___ Data to process ___

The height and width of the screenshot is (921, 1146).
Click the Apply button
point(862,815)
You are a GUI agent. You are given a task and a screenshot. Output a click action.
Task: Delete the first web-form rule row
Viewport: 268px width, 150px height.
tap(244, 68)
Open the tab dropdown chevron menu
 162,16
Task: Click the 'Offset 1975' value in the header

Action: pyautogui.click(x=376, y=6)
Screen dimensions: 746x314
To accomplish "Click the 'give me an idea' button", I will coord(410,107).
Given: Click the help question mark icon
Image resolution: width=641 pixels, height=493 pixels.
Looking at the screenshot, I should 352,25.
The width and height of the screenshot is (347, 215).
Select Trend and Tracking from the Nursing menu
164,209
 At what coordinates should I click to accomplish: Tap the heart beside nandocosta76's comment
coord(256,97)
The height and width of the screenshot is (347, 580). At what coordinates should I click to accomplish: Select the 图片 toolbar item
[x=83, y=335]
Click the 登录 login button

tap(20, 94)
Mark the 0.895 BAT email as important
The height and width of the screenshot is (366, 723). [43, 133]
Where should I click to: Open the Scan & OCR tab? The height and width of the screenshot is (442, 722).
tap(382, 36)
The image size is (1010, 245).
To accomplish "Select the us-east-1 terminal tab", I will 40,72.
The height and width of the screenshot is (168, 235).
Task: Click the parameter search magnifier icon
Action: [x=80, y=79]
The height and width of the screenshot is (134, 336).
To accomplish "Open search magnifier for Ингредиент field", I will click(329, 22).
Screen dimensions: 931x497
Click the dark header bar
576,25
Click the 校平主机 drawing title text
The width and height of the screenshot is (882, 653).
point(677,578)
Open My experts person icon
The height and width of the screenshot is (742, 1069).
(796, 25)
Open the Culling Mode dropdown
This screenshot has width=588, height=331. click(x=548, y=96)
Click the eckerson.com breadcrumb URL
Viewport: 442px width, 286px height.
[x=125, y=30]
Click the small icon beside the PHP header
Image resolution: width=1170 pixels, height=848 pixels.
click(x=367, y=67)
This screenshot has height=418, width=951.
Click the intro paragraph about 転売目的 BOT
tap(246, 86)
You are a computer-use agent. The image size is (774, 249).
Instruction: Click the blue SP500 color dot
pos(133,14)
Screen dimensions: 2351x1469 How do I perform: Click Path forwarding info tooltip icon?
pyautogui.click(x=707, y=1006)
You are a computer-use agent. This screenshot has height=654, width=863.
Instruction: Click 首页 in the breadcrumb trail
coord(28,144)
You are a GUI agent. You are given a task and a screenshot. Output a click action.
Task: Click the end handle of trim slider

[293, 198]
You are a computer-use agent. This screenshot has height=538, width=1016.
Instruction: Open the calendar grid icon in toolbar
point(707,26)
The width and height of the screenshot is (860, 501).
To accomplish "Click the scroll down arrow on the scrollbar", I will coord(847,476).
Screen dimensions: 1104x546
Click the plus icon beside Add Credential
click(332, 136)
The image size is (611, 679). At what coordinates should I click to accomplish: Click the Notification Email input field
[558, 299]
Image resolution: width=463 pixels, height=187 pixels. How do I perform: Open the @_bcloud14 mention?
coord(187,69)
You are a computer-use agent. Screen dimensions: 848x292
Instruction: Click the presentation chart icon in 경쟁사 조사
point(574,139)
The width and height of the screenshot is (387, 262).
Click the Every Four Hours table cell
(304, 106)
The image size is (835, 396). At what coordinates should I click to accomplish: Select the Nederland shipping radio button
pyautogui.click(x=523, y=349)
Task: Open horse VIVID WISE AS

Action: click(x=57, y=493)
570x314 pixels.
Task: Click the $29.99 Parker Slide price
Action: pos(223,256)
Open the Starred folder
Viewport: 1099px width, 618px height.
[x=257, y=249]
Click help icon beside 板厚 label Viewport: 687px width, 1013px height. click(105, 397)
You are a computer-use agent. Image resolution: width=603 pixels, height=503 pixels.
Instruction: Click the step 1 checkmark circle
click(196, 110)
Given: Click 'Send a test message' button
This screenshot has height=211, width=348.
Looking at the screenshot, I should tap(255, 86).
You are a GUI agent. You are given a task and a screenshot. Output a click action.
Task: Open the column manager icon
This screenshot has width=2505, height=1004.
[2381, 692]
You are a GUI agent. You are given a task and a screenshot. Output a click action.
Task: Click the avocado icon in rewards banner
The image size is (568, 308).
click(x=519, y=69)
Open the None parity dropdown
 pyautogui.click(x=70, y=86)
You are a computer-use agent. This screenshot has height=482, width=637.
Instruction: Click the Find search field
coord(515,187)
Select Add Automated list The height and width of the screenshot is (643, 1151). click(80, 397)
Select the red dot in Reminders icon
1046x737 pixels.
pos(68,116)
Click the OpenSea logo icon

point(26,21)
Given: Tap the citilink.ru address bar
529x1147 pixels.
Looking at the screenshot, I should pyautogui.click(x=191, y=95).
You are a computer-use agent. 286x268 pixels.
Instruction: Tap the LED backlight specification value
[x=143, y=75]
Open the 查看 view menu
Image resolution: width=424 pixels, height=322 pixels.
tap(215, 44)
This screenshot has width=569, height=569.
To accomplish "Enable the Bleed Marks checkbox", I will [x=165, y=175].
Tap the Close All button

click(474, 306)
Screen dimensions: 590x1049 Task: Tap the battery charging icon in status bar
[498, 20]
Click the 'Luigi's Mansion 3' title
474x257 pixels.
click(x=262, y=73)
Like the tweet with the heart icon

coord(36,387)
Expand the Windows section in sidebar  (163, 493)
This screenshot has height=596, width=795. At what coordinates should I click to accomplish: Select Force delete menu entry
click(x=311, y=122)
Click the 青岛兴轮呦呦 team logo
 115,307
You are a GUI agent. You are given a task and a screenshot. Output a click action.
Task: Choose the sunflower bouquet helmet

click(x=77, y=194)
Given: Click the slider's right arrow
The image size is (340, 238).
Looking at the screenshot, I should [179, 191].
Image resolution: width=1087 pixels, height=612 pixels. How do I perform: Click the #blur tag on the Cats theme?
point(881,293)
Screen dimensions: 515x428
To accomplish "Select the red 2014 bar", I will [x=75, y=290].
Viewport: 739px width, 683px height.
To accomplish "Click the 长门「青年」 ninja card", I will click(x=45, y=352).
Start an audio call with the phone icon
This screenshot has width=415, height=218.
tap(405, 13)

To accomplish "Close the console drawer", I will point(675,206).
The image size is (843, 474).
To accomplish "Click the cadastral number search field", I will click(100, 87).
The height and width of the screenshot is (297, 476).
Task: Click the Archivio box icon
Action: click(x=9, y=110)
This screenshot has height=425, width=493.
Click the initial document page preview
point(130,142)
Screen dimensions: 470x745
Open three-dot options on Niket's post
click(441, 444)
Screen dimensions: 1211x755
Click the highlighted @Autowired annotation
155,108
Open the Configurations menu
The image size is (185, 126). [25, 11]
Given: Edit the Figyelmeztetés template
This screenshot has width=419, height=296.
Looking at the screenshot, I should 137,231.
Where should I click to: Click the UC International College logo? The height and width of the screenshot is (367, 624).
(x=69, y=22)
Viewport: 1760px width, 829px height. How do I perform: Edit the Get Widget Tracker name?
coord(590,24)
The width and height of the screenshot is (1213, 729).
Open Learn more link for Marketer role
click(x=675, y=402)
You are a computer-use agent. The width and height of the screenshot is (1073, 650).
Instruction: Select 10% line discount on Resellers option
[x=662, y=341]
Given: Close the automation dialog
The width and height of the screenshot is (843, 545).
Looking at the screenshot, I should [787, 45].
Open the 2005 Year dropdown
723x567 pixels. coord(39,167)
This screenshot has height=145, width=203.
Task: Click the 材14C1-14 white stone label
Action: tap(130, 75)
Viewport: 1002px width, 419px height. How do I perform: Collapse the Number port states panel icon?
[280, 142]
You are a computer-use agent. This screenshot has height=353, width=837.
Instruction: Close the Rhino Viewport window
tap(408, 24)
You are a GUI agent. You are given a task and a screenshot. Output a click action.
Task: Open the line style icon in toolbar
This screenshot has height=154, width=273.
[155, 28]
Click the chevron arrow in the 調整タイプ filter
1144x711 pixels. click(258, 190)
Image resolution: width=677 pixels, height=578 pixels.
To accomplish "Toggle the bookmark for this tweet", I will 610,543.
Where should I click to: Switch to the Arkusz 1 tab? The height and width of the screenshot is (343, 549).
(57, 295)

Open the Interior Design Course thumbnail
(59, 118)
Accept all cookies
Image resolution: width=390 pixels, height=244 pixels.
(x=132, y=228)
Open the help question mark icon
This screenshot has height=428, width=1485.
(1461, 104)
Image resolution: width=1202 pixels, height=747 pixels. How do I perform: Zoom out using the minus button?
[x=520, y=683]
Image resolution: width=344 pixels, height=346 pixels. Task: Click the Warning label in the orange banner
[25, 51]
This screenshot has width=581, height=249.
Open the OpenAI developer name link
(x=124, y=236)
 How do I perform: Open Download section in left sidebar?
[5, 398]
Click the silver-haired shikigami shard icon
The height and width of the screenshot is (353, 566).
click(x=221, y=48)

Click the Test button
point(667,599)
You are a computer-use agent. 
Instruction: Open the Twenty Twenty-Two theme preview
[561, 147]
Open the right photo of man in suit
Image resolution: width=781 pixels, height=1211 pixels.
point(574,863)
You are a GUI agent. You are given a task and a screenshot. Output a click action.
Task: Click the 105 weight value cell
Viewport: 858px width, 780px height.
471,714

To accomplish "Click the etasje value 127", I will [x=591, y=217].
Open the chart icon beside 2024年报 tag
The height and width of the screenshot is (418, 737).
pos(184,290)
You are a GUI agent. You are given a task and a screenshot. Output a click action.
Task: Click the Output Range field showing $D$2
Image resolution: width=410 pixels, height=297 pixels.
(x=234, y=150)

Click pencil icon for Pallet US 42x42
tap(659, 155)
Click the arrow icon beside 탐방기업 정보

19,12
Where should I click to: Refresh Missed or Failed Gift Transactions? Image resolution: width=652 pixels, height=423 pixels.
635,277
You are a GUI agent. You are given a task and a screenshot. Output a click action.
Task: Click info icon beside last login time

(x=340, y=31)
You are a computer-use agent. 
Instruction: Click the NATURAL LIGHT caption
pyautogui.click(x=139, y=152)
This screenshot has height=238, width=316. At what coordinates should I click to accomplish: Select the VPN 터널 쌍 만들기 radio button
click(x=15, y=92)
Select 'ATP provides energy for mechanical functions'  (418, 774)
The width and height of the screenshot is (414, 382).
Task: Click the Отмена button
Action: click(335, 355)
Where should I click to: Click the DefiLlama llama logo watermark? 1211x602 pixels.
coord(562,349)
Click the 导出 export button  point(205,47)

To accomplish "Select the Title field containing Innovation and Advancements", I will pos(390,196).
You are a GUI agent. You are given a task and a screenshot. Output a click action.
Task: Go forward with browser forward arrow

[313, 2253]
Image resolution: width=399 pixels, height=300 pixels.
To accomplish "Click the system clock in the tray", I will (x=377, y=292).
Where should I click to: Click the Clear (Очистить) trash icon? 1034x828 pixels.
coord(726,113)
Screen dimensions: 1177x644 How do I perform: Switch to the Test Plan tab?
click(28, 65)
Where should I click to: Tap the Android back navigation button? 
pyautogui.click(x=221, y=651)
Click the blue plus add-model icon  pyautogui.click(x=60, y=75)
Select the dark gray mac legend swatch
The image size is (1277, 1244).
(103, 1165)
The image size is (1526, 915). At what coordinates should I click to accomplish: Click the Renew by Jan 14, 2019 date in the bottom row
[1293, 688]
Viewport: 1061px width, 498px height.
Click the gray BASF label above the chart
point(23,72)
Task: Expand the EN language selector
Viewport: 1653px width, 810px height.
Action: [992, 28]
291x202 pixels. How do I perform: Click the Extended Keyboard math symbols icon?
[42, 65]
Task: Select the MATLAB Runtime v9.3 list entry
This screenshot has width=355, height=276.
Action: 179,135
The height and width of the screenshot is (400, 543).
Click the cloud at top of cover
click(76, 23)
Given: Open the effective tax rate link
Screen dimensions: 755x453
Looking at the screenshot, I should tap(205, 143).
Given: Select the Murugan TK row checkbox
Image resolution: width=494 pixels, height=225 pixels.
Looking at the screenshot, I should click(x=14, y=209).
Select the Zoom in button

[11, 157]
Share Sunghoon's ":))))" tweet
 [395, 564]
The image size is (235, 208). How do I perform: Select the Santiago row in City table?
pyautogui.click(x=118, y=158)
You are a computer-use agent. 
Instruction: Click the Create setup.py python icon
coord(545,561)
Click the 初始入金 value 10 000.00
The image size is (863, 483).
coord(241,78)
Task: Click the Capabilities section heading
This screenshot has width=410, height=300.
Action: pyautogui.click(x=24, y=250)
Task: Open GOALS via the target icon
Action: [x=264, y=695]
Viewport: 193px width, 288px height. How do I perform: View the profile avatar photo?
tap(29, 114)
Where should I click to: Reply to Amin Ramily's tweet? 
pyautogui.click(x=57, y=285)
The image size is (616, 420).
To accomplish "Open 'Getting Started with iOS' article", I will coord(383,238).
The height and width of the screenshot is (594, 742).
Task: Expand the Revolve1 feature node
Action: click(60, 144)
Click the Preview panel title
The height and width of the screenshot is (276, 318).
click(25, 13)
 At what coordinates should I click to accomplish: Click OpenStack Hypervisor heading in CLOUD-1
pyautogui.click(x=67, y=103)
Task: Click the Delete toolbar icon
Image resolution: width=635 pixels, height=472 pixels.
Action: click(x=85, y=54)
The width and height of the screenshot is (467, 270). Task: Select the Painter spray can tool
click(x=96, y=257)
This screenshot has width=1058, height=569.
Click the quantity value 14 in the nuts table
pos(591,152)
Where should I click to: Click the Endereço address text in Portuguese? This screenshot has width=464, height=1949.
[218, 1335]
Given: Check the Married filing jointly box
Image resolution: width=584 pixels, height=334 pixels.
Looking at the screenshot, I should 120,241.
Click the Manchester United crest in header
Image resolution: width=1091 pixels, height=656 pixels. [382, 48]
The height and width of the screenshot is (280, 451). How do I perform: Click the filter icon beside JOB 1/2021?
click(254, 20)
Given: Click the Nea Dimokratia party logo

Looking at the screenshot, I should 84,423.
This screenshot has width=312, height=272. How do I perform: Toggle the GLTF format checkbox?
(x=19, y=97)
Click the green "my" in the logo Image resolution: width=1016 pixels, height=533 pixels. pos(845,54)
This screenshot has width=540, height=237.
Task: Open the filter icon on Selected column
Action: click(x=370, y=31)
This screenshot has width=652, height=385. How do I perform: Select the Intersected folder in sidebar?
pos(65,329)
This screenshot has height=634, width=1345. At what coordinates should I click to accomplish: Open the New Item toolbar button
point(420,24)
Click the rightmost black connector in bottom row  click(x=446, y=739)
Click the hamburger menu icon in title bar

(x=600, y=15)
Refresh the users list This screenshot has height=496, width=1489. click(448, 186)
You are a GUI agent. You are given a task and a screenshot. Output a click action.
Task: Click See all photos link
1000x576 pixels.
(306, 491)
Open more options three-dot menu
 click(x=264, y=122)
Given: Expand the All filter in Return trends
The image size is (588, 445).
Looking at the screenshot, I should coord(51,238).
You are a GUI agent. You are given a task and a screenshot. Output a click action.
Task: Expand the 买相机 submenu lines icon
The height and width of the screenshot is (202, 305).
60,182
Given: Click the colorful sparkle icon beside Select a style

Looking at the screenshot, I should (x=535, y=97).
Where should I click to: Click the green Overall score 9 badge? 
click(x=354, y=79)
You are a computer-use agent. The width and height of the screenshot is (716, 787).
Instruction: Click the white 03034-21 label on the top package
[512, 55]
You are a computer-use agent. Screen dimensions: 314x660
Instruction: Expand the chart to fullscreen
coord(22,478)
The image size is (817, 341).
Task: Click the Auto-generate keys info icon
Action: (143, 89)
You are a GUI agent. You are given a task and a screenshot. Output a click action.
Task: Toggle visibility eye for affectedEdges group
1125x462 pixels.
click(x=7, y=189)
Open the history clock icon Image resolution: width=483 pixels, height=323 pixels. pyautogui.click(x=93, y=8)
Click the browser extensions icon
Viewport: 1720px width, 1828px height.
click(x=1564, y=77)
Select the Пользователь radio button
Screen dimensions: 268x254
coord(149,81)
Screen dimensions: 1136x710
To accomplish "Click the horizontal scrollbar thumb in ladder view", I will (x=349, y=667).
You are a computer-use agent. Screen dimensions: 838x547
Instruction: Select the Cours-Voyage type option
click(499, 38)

___

• **What is required**: Please return only the lines above, starting at the line that has "Open the Culling Mode dropdown" and ending at the line that has "You are a computer-use agent. The image", keeping both and leaving each one unchanged.

• **Answer section**:
Open the Culling Mode dropdown
This screenshot has width=588, height=331. click(x=548, y=96)
Click the eckerson.com breadcrumb URL
Viewport: 442px width, 286px height.
[x=125, y=30]
Click the small icon beside the PHP header
Image resolution: width=1170 pixels, height=848 pixels.
click(x=367, y=67)
This screenshot has height=418, width=951.
Click the intro paragraph about 転売目的 BOT
tap(246, 86)
You are a computer-use agent. The image size is (774, 249).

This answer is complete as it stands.